課題文:
1988年以来、今年で28回目の発行となるこのレポートは、独自のアンケート調査や各関係機関の統計資料に基づき、株式会社JTB総合研究所(所在地:東京都千代田区、代表取締役社長 日比野 健)が海外旅行マーケットの動向、構造を分析し、編集・発行したものです。7月29日(水)よりJTB総合研究所のホームページで販売します。
今回のレポートの概要は以下の通りです。
1.旅行意欲は堅調も、円安、燃油サーチャージ高などに勢いが削がれる
観光庁が取りまとめている主要旅行業者の取扱状況は2014年を通じて国内旅行を中心に堅調に推移した。旅行需要全体に対する2014年4月の消費税率引き上げの影響は小さくなかったとみられるものの消費者の旅行に対する支出意欲は底堅かったといえるだろう。
一方、海外旅行は旅行者数では前年比 3.3%減、主要旅行会社の取扱額ではほぼ前年並みとなった。海外旅行の需要が国内旅行に比べ低調だった理由は2014年半ば以降に円安が一層進んだことや燃油サーチャージが年間を通じて高止まりしていたことなど、海外旅行に特有の要因が大きく影響した結果ではないかと考えられる。
なお海外旅行の代金には消費税はかからないが、円安や国際観光需要の成長などによる現地のホテル代等の上昇傾向があるため、2014年の海外旅行単価には上昇圧力がかかっていたと考えられる。
※グラフ資料は添付の関連資料「グラフ資料1」を参照
2.旅行コストの上昇が若年女性層のマインドを直撃
2014年1年間における性・年代別の出国率(旅行者数を人口で割った比率)を前の年と比較すると20代後半の女性の出国率が目立って下がっていることがわかる。テロや災害、感染症など、海外旅行に行くことに対して漠然とした不安感をもたらす心理的要素の影響力は相対的にシニア層で強く、円安、燃油サーチャージなどの経済的要素の影響力は若年層で強いという傾向がある。このデータは、不安心理より現実的なコストの問題がより大きかったことを示唆している。

提供データ:
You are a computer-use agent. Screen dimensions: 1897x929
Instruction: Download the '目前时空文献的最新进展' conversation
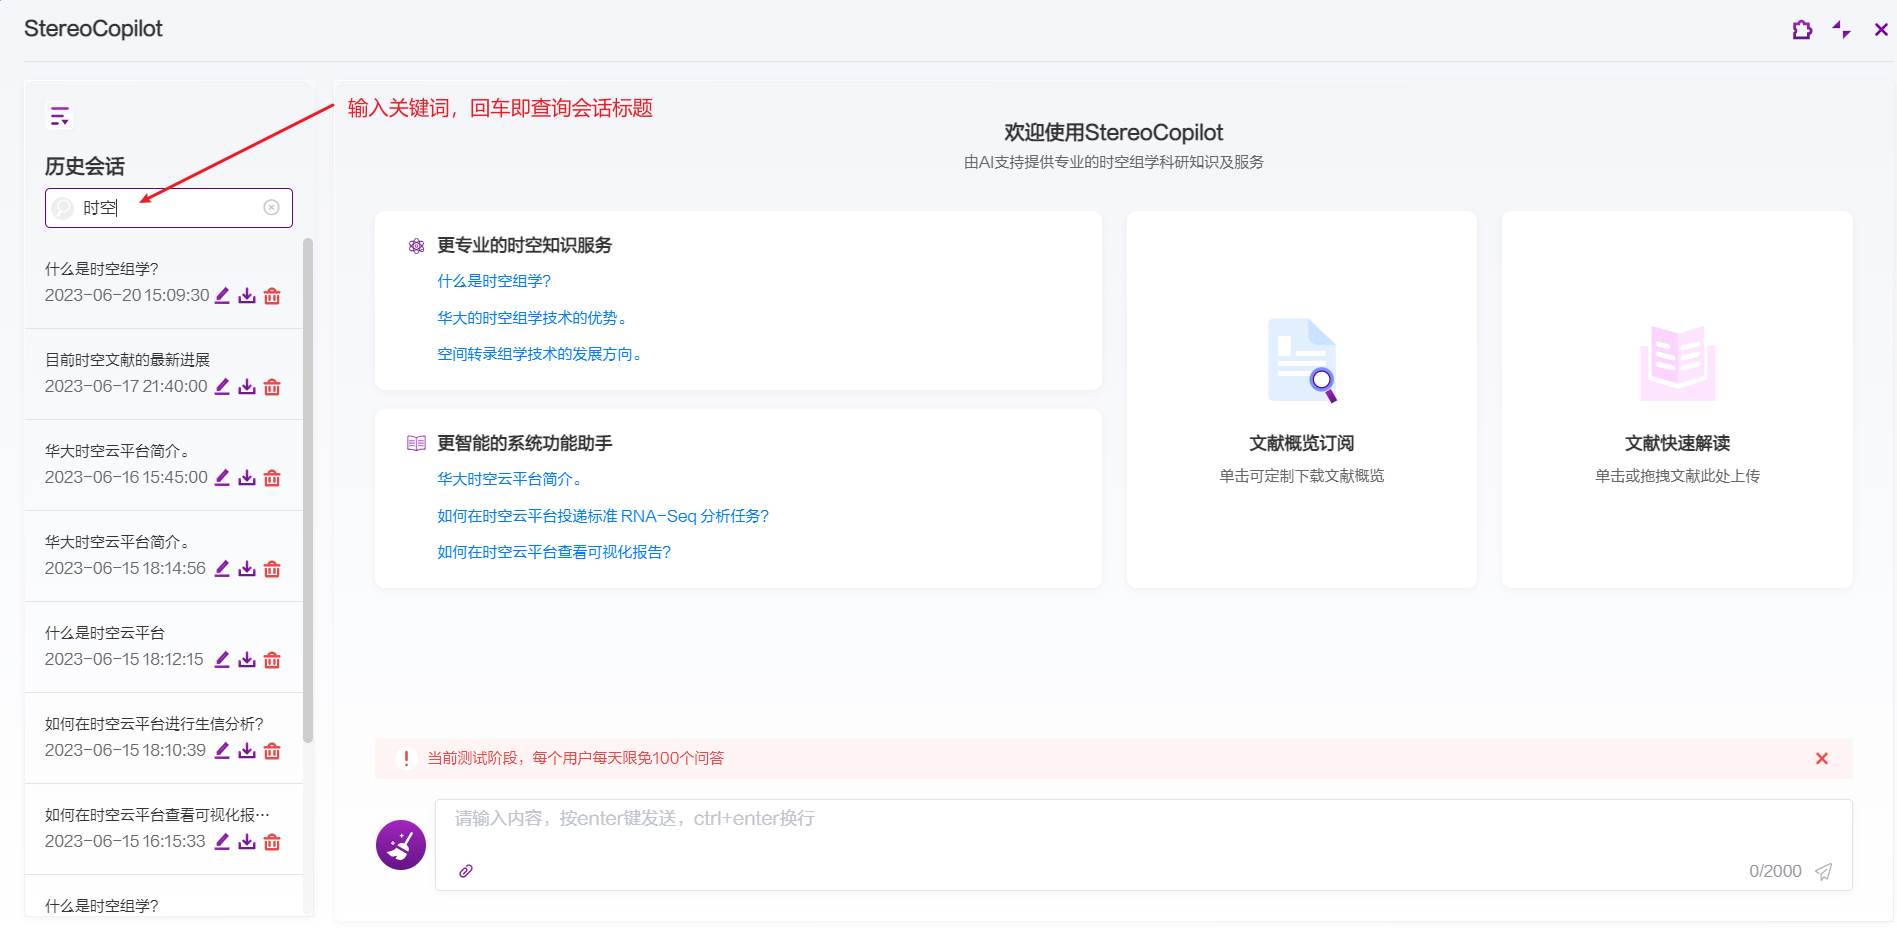tap(247, 387)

問題:
[1] 課題文の「今回のレポートの概要は以下の通りです。」から「きかったことを示唆している。」までを、一字一句違えずに書き写してください。
[2] 課題文によると、2014年の海外旅行者数は前年と比べてどれだけ増減しましたか。

解答:
[1]
今回のレポートの概要は以下の通りです。
1.旅行意欲は堅調も、円安、燃油サーチャージ高などに勢いが削がれる
観光庁が取りまとめている主要旅行業者の取扱状況は2014年を通じて国内旅行を中心に堅調に推移した。旅行需要全体に対する2014年4月の消費税率引き上げの影響は小さくなかったとみられるものの消費者の旅行に対する支出意欲は底堅かったといえるだろう。
一方、海外旅行は旅行者数では前年比 3.3%減、主要旅行会社の取扱額ではほぼ前年並みとなった。海外旅行の需要が国内旅行に比べ低調だった理由は2014年半ば以降に円安が一層進んだことや燃油サーチャージが年間を通じて高止まりしていたことなど、海外旅行に特有の要因が大きく影響した結果ではないかと考えられる。
なお海外旅行の代金には消費税はかからないが、円安や国際観光需要の成長などによる現地のホテル代等の上昇傾向があるため、2014年の海外旅行単価には上昇圧力がかかっていたと考えられる。
※グラフ資料は添付の関連資料「グラフ資料1」を参照
2.旅行コストの上昇が若年女性層のマインドを直撃
2014年1年間における性・年代別の出国率(旅行者数を人口で割った比率)を前の年と比較すると20代後半の女性の出国率が目立って下がっていることがわかる。テロや災害、感染症など、海外旅行に行くことに対して漠然とした不安感をもたらす心理的要素の影響力は相対的にシニア層で強く、円安、燃油サーチャージなどの経済的要素の影響力は若年層で強いという傾向がある。このデータは、不安心理より現実的なコストの問題がより大きかったことを示唆している。

[2] 前年比で3.3%減少しました。